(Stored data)
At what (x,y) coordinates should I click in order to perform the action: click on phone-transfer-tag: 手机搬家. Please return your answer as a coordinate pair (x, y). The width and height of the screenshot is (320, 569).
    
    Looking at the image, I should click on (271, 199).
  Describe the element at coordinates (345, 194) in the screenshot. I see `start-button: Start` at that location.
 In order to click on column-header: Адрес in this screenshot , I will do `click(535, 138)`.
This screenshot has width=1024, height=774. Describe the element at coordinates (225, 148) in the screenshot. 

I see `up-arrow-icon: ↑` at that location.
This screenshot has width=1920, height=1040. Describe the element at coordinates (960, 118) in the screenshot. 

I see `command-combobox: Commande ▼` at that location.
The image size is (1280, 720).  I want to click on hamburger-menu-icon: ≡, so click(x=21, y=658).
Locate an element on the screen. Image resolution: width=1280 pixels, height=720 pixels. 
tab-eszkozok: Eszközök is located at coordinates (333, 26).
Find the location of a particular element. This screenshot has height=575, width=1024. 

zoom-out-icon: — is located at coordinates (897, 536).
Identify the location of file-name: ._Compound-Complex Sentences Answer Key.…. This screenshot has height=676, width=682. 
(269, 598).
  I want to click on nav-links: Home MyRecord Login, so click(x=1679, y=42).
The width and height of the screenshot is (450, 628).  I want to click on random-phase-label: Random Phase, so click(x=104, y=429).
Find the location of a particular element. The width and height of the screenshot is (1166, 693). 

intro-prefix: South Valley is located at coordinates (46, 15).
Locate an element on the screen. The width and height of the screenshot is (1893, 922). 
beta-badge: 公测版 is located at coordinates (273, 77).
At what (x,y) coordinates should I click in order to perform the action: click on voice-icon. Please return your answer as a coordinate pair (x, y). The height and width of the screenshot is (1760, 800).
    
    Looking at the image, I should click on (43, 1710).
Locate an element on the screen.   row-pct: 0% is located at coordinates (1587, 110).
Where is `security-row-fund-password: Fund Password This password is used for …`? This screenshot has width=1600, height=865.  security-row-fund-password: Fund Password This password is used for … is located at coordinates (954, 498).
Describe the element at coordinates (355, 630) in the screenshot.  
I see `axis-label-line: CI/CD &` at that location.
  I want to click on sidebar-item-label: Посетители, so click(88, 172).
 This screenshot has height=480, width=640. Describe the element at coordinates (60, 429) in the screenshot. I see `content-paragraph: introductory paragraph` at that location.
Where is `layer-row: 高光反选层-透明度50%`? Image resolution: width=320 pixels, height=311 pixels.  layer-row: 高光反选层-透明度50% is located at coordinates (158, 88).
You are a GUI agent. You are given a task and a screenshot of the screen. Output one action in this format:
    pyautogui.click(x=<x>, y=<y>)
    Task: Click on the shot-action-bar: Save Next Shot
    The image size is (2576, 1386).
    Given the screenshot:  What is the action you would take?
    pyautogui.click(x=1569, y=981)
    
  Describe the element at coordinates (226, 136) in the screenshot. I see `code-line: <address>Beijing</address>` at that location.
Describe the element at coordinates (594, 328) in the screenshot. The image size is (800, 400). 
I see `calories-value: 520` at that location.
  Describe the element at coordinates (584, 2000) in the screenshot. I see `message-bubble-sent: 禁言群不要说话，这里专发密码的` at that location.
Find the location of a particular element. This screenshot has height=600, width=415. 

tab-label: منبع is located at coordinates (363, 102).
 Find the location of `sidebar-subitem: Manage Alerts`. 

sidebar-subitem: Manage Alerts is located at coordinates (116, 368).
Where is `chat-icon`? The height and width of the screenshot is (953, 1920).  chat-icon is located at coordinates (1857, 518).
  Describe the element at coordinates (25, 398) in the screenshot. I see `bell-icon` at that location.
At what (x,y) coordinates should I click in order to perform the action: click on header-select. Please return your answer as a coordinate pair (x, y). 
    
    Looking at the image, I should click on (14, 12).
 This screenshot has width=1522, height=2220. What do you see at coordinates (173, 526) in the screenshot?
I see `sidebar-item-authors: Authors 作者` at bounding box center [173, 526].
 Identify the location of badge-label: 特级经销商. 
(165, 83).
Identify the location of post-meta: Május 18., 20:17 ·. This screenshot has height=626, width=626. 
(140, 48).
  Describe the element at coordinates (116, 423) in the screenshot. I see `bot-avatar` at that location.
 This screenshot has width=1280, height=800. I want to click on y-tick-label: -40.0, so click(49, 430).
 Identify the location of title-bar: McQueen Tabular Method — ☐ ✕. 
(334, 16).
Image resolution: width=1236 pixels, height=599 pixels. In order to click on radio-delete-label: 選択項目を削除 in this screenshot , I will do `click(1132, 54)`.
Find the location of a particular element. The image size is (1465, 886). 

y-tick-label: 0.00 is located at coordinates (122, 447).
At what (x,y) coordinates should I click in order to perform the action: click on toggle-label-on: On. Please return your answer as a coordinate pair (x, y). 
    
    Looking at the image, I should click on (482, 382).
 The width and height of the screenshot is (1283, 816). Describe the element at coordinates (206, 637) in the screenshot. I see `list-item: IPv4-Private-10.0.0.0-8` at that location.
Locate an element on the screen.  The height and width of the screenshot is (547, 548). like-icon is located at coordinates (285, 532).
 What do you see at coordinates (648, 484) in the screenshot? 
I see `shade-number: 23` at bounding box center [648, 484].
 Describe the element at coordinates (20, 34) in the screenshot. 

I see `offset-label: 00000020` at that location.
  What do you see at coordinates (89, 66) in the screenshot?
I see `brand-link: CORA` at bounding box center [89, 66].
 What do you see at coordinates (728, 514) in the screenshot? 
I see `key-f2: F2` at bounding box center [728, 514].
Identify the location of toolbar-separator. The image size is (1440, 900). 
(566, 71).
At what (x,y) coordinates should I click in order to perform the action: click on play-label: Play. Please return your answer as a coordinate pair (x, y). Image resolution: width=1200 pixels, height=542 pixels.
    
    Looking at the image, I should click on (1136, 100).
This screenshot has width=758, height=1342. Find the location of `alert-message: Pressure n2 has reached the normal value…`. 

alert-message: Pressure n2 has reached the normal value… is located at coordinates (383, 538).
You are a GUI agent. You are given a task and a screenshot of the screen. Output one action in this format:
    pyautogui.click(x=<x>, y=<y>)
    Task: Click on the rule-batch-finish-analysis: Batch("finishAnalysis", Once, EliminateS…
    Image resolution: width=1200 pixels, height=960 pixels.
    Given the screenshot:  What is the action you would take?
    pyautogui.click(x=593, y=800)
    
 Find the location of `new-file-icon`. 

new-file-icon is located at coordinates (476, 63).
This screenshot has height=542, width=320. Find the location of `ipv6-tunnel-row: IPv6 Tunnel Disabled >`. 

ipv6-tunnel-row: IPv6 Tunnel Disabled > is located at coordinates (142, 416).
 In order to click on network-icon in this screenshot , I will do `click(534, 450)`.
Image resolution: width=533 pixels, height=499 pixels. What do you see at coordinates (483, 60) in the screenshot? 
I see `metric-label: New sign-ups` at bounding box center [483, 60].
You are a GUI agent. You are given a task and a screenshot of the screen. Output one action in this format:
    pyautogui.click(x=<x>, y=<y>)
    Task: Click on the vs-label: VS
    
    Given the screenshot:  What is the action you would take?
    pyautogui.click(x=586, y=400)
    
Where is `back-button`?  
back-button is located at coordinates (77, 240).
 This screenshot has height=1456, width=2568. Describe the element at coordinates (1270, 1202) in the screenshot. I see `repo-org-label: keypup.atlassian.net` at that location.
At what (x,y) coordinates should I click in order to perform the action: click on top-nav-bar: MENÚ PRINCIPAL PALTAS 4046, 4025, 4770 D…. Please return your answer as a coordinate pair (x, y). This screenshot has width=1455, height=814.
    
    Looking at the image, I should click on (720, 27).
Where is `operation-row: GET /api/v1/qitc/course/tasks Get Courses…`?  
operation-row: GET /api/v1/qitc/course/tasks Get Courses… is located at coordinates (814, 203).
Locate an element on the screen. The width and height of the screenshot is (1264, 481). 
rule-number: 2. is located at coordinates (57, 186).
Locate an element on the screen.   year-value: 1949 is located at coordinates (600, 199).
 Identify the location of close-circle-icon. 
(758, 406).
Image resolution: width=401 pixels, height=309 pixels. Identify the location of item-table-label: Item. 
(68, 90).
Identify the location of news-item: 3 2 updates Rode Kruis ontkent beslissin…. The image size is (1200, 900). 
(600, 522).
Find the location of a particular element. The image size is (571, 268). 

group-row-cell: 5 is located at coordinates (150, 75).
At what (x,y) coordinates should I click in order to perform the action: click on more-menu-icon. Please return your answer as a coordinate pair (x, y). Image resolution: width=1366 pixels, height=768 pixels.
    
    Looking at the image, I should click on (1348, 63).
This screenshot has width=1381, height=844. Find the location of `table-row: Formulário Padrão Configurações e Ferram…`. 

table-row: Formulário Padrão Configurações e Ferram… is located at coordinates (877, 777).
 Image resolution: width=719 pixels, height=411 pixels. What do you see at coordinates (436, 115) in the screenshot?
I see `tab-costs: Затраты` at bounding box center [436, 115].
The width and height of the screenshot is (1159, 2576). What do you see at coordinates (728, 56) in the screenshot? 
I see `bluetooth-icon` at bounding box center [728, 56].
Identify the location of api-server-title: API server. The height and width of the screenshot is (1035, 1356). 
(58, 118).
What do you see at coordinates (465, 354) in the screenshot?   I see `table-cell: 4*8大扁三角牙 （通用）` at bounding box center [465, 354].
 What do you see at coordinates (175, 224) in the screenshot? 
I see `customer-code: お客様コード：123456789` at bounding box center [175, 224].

→ Exercise objective
Starting at the beginning of the material and stopping after the line that contains "tab-eszkozok: Eszközök is", write those lines out again with "Image resolution" switched to "Screen resolution" and everything else left unchanged.

→ Response below
At what (x,y) coordinates should I click in order to perform the action: click on phone-transfer-tag: 手机搬家. Please return your answer as a coordinate pair (x, y). The width and height of the screenshot is (320, 569).
    
    Looking at the image, I should click on (271, 199).
  Describe the element at coordinates (345, 194) in the screenshot. I see `start-button: Start` at that location.
 In order to click on column-header: Адрес in this screenshot , I will do `click(535, 138)`.
This screenshot has width=1024, height=774. Describe the element at coordinates (225, 148) in the screenshot. 

I see `up-arrow-icon: ↑` at that location.
This screenshot has width=1920, height=1040. Describe the element at coordinates (960, 118) in the screenshot. 

I see `command-combobox: Commande ▼` at that location.
The image size is (1280, 720).  I want to click on hamburger-menu-icon: ≡, so click(x=21, y=658).
Locate an element on the screen. Screen resolution: width=1280 pixels, height=720 pixels. 
tab-eszkozok: Eszközök is located at coordinates (333, 26).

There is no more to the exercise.